Eigenlijk helemaal niet, vergeleken met een deel van de directe omgeving. Je zou het
wel als een nogal begrijpelijke uitbreiding van het oude land kunnen zien. Een
oversteek over het moerasriviertje De Leets kan niet of nauwelijks als belemmering
hebben gegolden. Maar er zit een addertje onder het gras. Kijken we naar het gebied
dat hier zuidwestelijk aan grenst, dan zien we ongeveer dezelfde hoogte van het
huidige maaiveld, zo omstreeks gelijk aan NAP (Normaal Amsterdams Peil). En dat
gebied staat nog steeds bekend als de Oude Kaag met de Oude Kaagdijk. Het is dus
aannemelijk dat dit gebied ooit eerder op het water werd teruggewonnen dan de
noordelijker gelegen Neskaag. Het Oude Kaagdijkje waar nu de Zuiderrandweg ligt
moet praktisch zeewerend zijn geweest! En dat, nota bene, ten zuiden van Schagen.

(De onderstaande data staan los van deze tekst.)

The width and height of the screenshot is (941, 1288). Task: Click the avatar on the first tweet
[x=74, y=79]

Geen wonder dat er binnen de Oude Kaag restanten waren te bewonderen van diverse
terpen, de voorgangers van onze dijken. Helaas zijn die allemaal, nog in mijn eigen
jeugdjaren, als totaal onnutte verhogingen volledig afgevlakt. We zijn er altijd heel
goed in geweest om iets naar het nut te waarderen en onnutte zaken volledig op te
ruimen. Het grootste deel van de vorige eeuw kenmerkte zich nog steeds door deze
tamelijk a-culturele bezigheden. Vrijwel alle dorpssloten en in onbruik geraakte
verbindingswateren werden gedempt, sluisjes gesloopt, landerijen gevlakt en
zogenaamd verouderde stolpboerderijen opgeruimd. Ik kan uit eigen ervaring spreken.

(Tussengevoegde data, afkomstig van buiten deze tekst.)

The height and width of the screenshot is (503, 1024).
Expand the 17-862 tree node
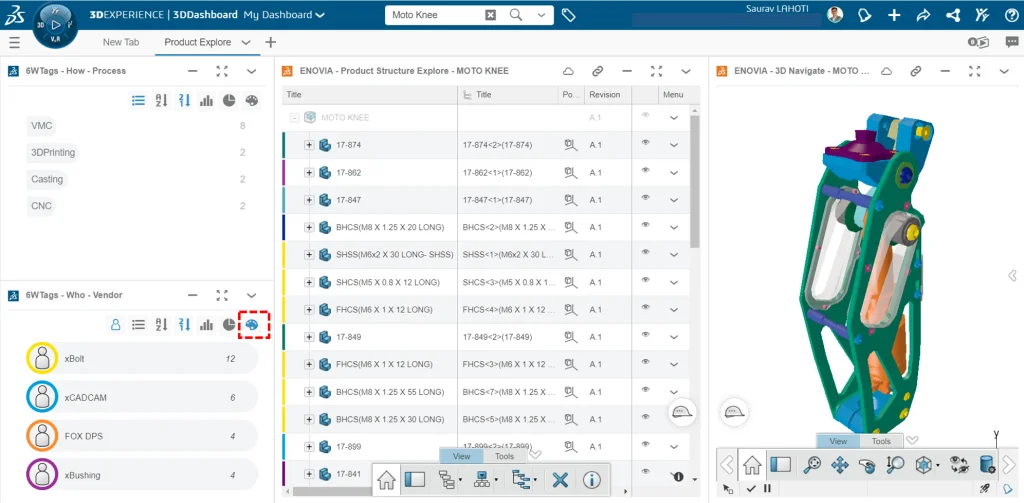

Maar er zijn nog enkele terpen aan de zuidkant van Schagen zichtbaar gebleven. In de
eerste plaats De Dorpen (als verbastering van De Torpen, wat weer hetzelfde is als De
Terpen). Hier kwam men vroeger Schagen binnen. Vervolgens wat verder naar het
zuidwesten Cornelissewerf (een werf is onder andere een ander woord voor terp) en
het meest indrukwekkende Avendorp (dat oorspronkelijk zeker 'torp' geweest zal zijn).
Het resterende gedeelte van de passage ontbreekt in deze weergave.